20. ist eine neuerliche Novellierung (letzte Novellierung 28. Februar 2001 - BGBl
Nr. 10 des Poststrukturgesetzes geplant oder liegt in ihrem Ministerium bereits
ein Entwurf vor, der den geänderten/zu erwartenden geringeren Bundesanteil
an der TA, möglicherweise unter 25 Prozent bis Null Prozent bei
Totalprivatisierung der TA, Rechnung trägt und damit eine rechtliche
Schlechterstellung der betroffenen MitarbeiterInnen (Beamte) als auch der
Personalvertretung der TA bedeutet?
21. Auf welche Weise werden Sie verhindern, dass mit der Möglichkeit „negativer
Leistungsfeststellung“ ... Missbrauch betrieben wird, um bei zweimaliger
hintereinanderliegender negativer Leistungsfeststellung von Beamten, diese
ohne jeden Rechtsanspruch kündigen (siehe Beamtendienstrechtsgesetz) zu
können?
22. Wie hoch waren die Versetzungen/Zuteilungen des Personals an neue
Dienstorte außerhalb der Telekom Austria (an andere Bundesdienststellen etc.)
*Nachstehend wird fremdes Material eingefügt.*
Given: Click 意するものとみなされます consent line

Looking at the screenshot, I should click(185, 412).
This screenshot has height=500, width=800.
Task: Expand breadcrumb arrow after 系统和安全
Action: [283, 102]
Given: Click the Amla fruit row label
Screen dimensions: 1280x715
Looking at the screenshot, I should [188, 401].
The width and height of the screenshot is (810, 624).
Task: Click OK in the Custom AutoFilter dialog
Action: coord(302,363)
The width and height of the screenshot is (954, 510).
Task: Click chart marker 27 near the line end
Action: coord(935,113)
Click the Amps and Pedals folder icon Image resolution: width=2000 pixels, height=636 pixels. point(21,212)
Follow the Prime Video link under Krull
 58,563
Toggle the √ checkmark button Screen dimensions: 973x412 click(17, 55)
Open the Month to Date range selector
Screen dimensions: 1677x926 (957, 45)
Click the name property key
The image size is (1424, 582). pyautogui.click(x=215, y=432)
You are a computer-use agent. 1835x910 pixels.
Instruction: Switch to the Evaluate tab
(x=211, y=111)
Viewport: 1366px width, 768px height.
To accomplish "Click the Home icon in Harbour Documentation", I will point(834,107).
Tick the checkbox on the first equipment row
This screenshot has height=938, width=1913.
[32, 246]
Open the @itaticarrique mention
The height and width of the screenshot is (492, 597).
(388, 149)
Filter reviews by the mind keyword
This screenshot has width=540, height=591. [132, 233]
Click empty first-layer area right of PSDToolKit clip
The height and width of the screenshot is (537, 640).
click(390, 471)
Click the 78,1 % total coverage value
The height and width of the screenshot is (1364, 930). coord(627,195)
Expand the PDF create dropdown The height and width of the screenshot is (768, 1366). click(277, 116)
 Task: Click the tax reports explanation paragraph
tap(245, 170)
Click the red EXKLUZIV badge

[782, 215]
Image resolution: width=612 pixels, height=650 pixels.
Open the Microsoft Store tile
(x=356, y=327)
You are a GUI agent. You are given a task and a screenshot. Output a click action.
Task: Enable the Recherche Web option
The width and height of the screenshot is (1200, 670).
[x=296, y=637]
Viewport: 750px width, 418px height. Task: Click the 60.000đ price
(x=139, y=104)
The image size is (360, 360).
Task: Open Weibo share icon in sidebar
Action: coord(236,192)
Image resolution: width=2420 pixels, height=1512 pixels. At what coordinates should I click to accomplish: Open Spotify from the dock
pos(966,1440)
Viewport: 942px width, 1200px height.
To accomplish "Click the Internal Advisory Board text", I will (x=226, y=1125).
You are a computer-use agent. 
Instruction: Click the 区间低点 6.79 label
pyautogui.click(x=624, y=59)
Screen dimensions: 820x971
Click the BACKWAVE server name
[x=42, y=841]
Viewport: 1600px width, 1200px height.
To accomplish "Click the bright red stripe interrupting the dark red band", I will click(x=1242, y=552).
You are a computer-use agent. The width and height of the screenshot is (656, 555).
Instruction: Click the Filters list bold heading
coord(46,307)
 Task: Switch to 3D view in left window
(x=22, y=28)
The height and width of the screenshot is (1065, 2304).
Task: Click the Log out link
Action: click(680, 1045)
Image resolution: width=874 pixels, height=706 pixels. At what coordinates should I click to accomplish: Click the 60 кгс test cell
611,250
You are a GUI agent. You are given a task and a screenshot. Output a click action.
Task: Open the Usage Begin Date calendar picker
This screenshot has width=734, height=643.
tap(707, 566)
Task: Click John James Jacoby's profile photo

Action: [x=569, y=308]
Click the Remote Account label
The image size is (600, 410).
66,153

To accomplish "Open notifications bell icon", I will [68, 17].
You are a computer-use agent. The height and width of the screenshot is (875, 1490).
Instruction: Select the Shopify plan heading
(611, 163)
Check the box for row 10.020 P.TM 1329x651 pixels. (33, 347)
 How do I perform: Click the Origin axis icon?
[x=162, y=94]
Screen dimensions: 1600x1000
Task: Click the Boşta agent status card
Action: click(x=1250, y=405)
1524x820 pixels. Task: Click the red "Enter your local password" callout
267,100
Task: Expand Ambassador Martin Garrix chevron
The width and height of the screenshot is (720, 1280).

in den letzten vier Jahren?
23. Wie hoch sind die realen Chancen der im TAP - Pool verbliebenen
(freigesetzten) Beamten über die Job - Börse des Bundeskanzleramtes unter
Wahrung ihres Beamtenstatus, linear (gleiche Bewertung, Einstufung) auf
Arbeitsplätzen in anderen Bundesdienststellen unterzukommen?
24. Wie sollen sich diese Betroffenen über den angeboten Telekom internen
Arbeitsmarkt (Jobangebote) als auch über den externen privaten Arbeitsmarkt
informieren, wenn ihnen die dazu notwendigen Betriebsmittel wie Diensttelefon,
Dienst - PC, Internet und firmeninternes INTRANET etc. bei Einzug ihres
Arbeitsplatzes entzogen wird (Diese Mitarbeiter sind von jeder wesentlichen
Firmeninformation in elektronischer und Papierform abgeschnitten!)?